> **Work instruction**
Where the word "field" appears in a line of the entries below, count that line and give the total alone.

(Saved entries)
+ + +

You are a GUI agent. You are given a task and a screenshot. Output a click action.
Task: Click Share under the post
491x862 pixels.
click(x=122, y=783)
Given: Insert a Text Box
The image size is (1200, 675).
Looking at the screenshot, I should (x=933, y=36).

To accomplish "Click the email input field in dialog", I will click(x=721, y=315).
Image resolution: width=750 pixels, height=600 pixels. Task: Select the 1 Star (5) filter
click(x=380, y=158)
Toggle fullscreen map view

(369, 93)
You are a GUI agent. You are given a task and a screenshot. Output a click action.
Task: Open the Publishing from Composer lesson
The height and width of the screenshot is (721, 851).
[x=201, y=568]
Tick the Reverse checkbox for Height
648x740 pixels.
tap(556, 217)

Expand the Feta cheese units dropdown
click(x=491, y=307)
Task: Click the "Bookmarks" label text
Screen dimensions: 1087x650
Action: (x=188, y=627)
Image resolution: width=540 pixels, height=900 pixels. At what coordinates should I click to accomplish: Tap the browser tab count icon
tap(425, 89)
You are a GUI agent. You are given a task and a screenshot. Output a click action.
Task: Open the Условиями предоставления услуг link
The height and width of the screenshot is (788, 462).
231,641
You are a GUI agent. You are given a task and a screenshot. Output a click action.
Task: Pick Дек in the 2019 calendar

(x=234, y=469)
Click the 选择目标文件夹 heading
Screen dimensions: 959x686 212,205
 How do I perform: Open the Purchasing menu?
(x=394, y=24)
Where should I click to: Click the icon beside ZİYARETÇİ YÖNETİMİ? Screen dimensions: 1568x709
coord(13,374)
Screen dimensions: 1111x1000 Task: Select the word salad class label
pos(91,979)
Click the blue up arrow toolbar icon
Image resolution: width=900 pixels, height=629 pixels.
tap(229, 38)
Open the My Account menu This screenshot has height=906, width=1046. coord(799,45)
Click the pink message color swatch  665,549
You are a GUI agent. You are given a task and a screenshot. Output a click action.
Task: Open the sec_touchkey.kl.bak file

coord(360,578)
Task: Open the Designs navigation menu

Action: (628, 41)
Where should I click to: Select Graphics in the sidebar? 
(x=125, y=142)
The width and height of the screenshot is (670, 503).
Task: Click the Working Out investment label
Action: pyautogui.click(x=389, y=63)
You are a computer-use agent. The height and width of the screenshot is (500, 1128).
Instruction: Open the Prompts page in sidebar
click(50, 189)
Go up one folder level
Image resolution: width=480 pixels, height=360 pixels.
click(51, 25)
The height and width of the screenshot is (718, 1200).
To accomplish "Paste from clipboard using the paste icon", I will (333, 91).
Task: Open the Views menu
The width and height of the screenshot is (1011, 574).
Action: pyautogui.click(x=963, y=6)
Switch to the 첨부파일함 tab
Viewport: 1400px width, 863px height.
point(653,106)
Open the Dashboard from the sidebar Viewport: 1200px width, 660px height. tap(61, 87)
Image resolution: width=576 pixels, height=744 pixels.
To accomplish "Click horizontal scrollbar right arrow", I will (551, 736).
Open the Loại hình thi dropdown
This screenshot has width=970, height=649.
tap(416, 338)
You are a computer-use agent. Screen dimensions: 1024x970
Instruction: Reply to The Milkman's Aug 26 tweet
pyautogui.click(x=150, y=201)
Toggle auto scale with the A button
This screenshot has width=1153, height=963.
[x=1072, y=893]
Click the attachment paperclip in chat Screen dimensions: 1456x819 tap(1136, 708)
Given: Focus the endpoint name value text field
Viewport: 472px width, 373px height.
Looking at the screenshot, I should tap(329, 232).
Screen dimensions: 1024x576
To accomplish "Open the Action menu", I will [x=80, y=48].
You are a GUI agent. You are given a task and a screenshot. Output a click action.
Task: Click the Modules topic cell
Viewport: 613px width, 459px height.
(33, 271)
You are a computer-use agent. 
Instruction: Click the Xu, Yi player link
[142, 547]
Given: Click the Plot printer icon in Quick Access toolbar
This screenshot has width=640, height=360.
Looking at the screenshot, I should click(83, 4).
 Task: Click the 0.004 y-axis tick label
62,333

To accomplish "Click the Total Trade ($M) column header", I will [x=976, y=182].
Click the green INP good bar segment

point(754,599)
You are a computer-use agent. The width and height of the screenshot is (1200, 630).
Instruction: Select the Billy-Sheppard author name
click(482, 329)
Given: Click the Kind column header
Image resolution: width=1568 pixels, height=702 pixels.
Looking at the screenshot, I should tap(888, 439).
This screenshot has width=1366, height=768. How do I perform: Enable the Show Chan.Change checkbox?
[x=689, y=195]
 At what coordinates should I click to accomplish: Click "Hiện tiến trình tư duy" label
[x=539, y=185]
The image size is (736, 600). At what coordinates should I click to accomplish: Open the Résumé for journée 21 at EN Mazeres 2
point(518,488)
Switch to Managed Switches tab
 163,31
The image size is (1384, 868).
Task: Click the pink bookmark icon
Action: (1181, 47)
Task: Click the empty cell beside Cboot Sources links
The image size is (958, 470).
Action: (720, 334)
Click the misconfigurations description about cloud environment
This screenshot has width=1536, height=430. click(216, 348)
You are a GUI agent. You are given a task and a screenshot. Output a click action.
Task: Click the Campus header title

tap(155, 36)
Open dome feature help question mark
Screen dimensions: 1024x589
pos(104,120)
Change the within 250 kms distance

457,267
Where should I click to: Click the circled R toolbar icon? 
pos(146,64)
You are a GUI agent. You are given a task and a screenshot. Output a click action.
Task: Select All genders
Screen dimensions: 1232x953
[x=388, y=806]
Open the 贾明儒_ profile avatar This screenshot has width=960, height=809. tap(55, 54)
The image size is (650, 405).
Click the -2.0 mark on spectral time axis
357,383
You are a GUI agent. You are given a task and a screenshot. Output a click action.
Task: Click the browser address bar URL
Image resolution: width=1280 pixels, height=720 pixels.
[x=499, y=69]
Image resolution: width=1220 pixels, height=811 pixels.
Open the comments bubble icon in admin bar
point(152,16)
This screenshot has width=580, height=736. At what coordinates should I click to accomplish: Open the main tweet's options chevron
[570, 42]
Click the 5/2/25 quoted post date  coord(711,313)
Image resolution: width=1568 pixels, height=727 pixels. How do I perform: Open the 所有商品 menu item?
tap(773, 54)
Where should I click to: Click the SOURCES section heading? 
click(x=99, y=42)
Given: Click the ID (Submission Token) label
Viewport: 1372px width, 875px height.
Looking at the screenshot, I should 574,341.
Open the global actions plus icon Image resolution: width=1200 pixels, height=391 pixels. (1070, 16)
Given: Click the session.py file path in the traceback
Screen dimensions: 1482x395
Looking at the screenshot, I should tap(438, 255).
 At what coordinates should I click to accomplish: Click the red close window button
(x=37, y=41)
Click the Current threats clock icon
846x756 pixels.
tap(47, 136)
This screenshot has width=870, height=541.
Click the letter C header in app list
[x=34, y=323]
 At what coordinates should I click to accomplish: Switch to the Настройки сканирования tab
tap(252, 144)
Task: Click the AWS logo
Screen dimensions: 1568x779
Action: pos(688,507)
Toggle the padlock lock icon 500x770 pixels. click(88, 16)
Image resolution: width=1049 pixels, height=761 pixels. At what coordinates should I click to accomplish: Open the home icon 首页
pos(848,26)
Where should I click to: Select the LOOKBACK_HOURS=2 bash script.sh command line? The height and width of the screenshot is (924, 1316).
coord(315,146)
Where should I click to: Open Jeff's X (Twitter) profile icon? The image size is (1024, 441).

+ + +

> **Reply**
2